Super villain fish eye. Getty Image
Because God knows theres’s still plentiful weirdness lurking in the conspirational water, Jared Kushner – Waxen Wonder Boy, Possessed Ken Doll, merciless slumlord and former “senior-adviser” to his twice-impeached father-in-law – was just nominated for a Nobel Peace Prize by Trump/Epstein fanboy Alan Dershowitz, a sort of bad joke of the day likened to Hannibal Lecter nominating Jeffrey Dahmer for a Michelin Star. Jared and his deputy Avi Berkowitz received the low-bar, send-a-postcard-to-Norway honor – Hitler got it back in the day – for negotiating the “Abraham Accords,” a normalization pact between Israel and several Arab countries enabling the Saudis to continue fueling a deadly arms race in the region. Saudi Crown Prince Mohammed bin Salman had long been courting Kushner, thus rendering him complicit in both the grisly murder of Jamal Khashoggi and the wounding and killing of countless Yemeni and Palestinian children.
Though it seems unlikely the uber- racist, apartheid-friendly Kushner lost much sleep over the carnage: Of his nominal so-called “peace plan” for the Middle East, one of his 782 “jobs” in the White House, he said it was “a great deal” and if Palestinians rejected it, “They’re going to screw up another opportunity like they’ve screwed up every other opportunity they’ve ever had.” The role here of Dershowitz – a longtime Zionist, defender of the indefensible likes of Trump and OJ, and groupie to Epstein (though he kept his underpants on) who argued at age 80 for lowering the age of consent to 14 – was so perfectly, ickily appropriate to spur the revival of the #CreepyDershowitz hashtag. Among hundreds of other nominations the Nobel Comiitte received, front-runners were reportedly Black Lives Matter, Greta Thunberg, WHO, Stacey Abrams and Russian dissident Alexei Navalny. May they please do the right thing.

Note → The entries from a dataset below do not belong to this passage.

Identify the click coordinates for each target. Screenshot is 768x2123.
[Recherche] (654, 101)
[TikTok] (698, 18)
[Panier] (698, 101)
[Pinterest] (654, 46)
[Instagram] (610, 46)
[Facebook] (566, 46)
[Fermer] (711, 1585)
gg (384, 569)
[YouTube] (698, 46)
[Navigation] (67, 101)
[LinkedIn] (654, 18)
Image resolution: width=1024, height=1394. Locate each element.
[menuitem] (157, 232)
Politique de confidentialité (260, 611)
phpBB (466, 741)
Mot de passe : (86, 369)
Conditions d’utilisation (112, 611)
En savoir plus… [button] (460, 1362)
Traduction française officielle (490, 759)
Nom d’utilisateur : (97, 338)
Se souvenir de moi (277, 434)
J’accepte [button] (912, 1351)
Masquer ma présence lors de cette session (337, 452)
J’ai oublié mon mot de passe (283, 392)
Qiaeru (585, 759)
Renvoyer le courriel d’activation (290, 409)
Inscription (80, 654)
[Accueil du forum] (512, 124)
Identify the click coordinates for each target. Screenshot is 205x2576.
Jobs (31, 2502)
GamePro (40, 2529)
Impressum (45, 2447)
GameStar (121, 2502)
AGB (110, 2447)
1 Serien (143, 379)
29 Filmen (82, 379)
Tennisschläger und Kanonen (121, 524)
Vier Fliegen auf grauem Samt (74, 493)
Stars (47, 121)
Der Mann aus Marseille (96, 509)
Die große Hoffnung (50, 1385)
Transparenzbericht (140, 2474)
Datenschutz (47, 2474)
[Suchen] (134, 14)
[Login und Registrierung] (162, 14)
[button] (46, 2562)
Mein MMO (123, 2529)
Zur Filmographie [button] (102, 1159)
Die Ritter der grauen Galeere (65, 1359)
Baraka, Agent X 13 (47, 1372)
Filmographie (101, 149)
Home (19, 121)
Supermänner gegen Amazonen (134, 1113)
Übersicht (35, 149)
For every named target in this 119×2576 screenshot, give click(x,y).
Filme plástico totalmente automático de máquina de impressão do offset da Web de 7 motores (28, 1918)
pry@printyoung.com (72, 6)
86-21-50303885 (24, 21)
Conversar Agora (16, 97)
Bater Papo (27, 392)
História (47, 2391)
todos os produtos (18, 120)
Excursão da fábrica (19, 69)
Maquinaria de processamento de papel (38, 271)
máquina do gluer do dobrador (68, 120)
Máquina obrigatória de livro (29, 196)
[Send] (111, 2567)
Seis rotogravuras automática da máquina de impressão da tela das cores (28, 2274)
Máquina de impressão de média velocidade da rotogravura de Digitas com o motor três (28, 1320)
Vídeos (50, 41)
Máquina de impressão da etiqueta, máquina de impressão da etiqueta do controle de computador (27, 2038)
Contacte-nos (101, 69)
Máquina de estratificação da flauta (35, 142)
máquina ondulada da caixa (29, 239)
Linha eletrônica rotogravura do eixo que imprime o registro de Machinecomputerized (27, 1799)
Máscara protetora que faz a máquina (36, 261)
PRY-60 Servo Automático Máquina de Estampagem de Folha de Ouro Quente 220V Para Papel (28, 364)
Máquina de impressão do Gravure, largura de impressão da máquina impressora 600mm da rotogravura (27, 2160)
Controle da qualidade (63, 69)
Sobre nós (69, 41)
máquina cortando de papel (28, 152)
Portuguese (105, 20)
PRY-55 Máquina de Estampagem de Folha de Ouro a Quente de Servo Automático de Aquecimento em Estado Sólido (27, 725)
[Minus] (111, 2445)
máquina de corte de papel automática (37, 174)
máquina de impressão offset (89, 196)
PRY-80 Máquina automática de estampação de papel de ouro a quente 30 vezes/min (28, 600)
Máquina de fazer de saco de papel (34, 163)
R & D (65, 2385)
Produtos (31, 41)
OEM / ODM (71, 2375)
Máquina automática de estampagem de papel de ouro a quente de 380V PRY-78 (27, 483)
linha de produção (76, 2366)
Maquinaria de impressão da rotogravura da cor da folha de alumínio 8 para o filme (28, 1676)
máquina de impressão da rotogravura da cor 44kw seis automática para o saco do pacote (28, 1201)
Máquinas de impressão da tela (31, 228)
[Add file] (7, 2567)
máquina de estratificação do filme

Meanwhile, the nomination of the inept, corrupt Kushner, with his robotic smirk best captured in the famous Buckingham Palace grift, was met with such horrified laughter on Twitter people could barely get to their keyboards to note they didn’t have Jared’s Nobel on their 2012 Bingo Card because he’s scum of the earth; they didn’t realize you could buy a Nobel; they didn’t know criming for four years in the White House qualified you for same; they don’t think the guy who sent the Jewish Space Laser to earth even deserves noble cheese fries as much as their own mint juleps or garden gnomes; they’ll never forgive the longtime damage done by “Jared Fucktard Kushner’s pale, ghastly fingers” on the lives of countless poor people living in his crappy New York buildings as seen in the documentary “Dirty Money”; and if he actually gets it and the Sore Biggest Loser doesn’t again, seder could be really awkward this year.
Many aimed their fury at the arrogant shmuck who, tasked with slowing COVID, another job he was breathtakingly unqualified for and fatally screwed up – hence the Times’ headline, later changed, “Jared Kushner Is Going to Get Us All Killed” – haughtily referenced “our stockpiles” of PPE, “because nothing says peace like, ‘Fuck the blue states – let them die.'” Many also wondered if we know on which black market Jared allegedly sold our missing piles of PPE and 8,722 ventilators and 20 million vaccine doses after he got done selling the ragged remains of his soul to the devil. Jared’s so despised one guy mulled if he’d be the first person nominated for both a Nobel and life in prison – though “shouldn’t both honors be withheld until he reaches puberty?” – and one prompted a lively debate pondering if Jared would steal a life jacket from a toddler – a million yeses, along with mark-ups, riding the kid for buoyancy, selling the jacket to the Saudis. In a final assault on decency, news comes that Jivanka, the tawdry two of ’em, made between $23,791,645 and $120,676,949 in outside income last year despite their busy schedules as “advisers” and sellers of vaccines and state secrets. Because, bottom-line, lest we forget: #TrumpCrimeFamily.